Practical Testing: 37 - Bringing the code up to date
Previously on “Practical Testing”… Having just resurrected this series of blog posts about testing a non-trivial piece of real-world C++ code I’ve fixed a few bugs and done a bit of refactoring. There’s one more step required to bring the code in this article right up to date.
The timer queue that is the focus of these blog posts is part of The Server Framework. This body of code has been around since 2001 and has evolved to support new platforms and compilers. One of the things that I do from time to time is remove support for old platforms and compilers. This allows me to start using exciting new C++ features (around 10 years after they were first ’new’) and it means that code that is present just to work around issues in old platforms can be removed. The timer queue has quite a bit of code that needn’t be there now that Windows XP has passed away.

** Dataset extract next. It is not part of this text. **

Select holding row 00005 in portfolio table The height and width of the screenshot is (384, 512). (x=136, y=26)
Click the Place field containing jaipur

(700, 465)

In 2008, in episode 17, I added support for
GetTickCount64() which removed some of the complexity from timer management. We kept the old version around as you needed to have Windows Vista or later to use that API call. Now that I no longer support Windows XP every supported platform has
GetTickCount64() and there’s no reason to support the XP version. Removing that removes quite a bit of complexity from both the internals and the public API; you no longer have to decide which version to use as there is only one!
As the recent bug fixes have shown, there are also two versions of timer dispatch. The original version which holds a lock whilst calling into user code during timer dispatch and the improved version that doesn’t. Holding locks whilst calling back into user code via callback interfaces is a surefire way to create lock inversions and deadlock. The old dispatch method was originally kept because I was unsure of the performance characteristics of the new way. The improved version was added in 2008 in episode 18 and every piece of development that I’ve done since has used the new dispatch method. The performance difference, if present, is not relevant and the removal of the ability for code to take part in lock inversions is important for library code. So the original method of dispatch should be removed.
The removal of this functionality massively simplifies the code and the tests. 60 tests can be removed which is almost a third. Most of the code that was moved into the common base class for the two versions of the queues can be moved into the ‘Ex’ version with
GetTickCount64() support. I expect that I should, eventually, rename the
CCallbackTimerQueueEx class to
CallbackTimerQueue, but not yet. There are some systems that use this class explicitly rather than via
CThreadedCallbackTimerQueue and the enum that we’re removing in this release. It will be easier to introduce another breaking change in a future release as it means that fixing the breaking changes due to this release is slightly easier and more obvious and the fix when I do change the name will be a simple rename in the code that uses the old class…
The code is here on GitHub and new rules apply.